Not explaining links to some relatives shouldn’t adversely affect individuals’ claim to citizenship or be grounds to declare them foreigners, the Gauhati high court ruled, overturning a controversial 2019 foreigners tribunal order in Assam.
According to the 1985 Assam Accord, anyone staying in the state prior to March 24, 1971 or with verifiable lineage to people residing in the state on or before that is an Indian citizen—a requirement also accepted for inclusion in the National Register of Citizens (NRC) .
In August 2019, nearly 1.9 million people were excluded from NRC for failing to prove their or ancestors’ residency in Assam before the cutoff date. Those declared foreigners by foreigners’ tribunals (as well their relatives) were also left out. Foreigners tribunals are quasi-judicial courts set up to hear citizenship claims of people flagged by state and election officials as possible outsiders.
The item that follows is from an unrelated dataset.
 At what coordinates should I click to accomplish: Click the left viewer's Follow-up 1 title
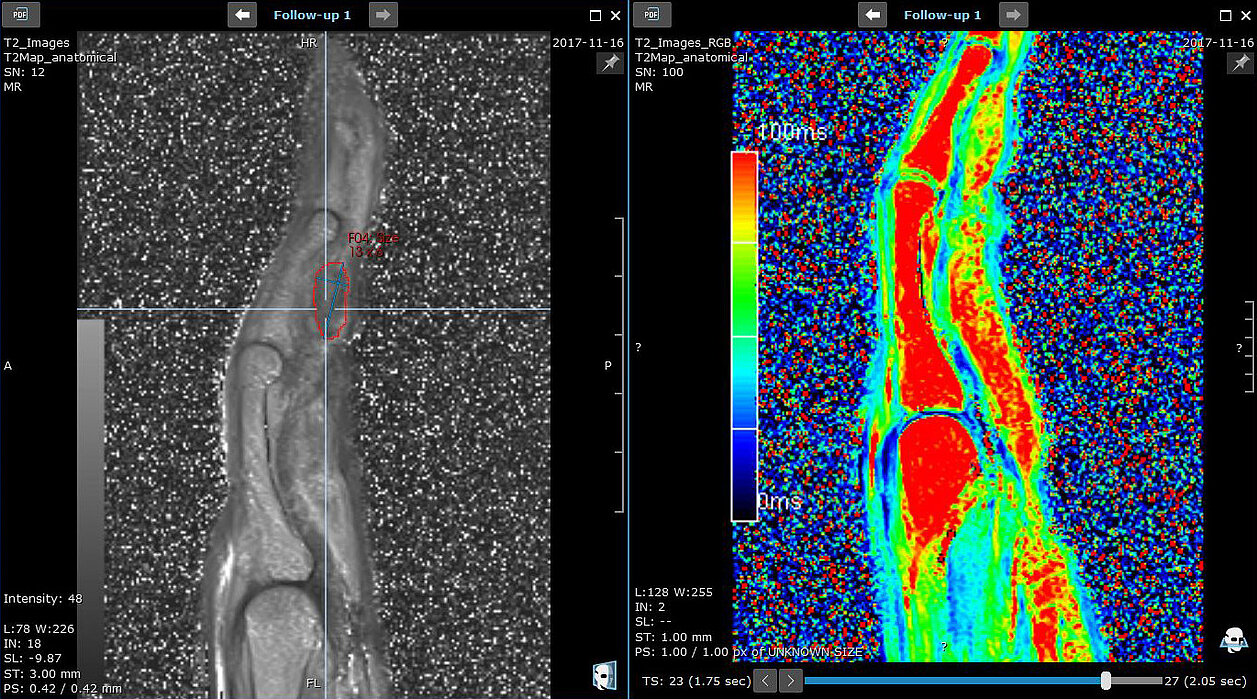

The court junked a tribunal order that declared an Assam resident a foreigner because he didn’t explain his lineage thoroughly enough and did not elaborate his relationship with some relatives of his mentioned in the same voters list of 1970 that mentioned his grandparents.
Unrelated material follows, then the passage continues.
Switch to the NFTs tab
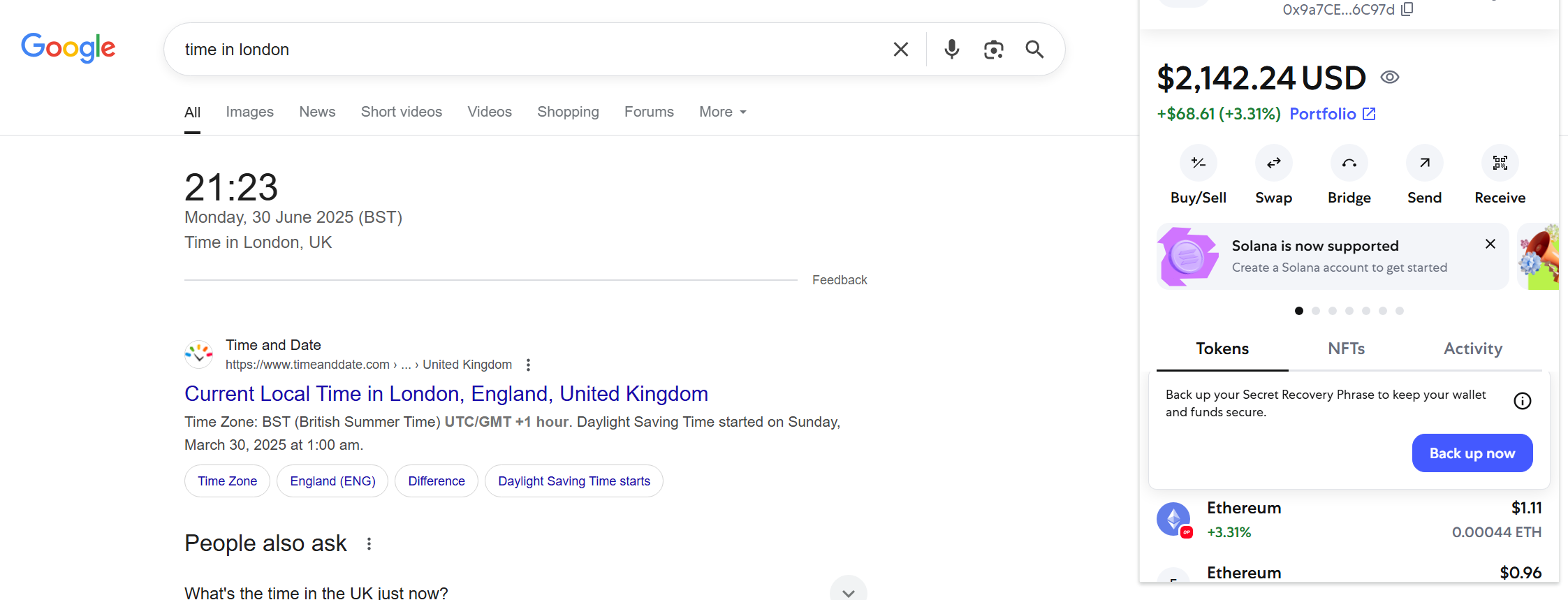Viewport: 1568px width, 600px height. tap(1346, 349)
“Non explanation of the relationship of the petitioner with other persons mentioned in the voters list of 1970 cannot be a ground for disbelieving the correctness of the entry of the names of the grandparents in the voters list, when the correctness of the entry of the names of the petitioner’s father and grandfather was not questioned,” the court said in its order passed on March 30 but made public on Monday.
In 2019, a foreigners’ tribunal in Barpeta district termed Haider Ali an illegal immigrant and declared him a foreigner.
Ali, 33, submitted documents showing names of his grandparents in voters’ lists of 1965 and 1970, copies of voters list of 1989 showing his parents names as well as certified copies of subsequent voters’ lists showing his name along with those of his parents. The tribunal didn’t rebut the admissibility of these documents and also didn’t reject them, but based on evidence on record, it held that Ali was not able to prove himself an Indian under section 9 of the Foreigners Act, and declared him a foreigner. The tribunal said that Ali did not mention his relationship to five other persons, whose names appeared along with grandparents in the copies of voters list of 1970 submitted by him, and that, as a result, he was a foreigner.
Ali challenged the order in Gauhati HC in 2019. In an order issued on March 30, a division bench of justice N Kotishwar Singh and Justice Manish Chowdhury held the tribunal’s order as wrong. “Non-explanation of the linkage of the petitioner with others...does not affect the credibility or genuineness of the evidence,” it ruled.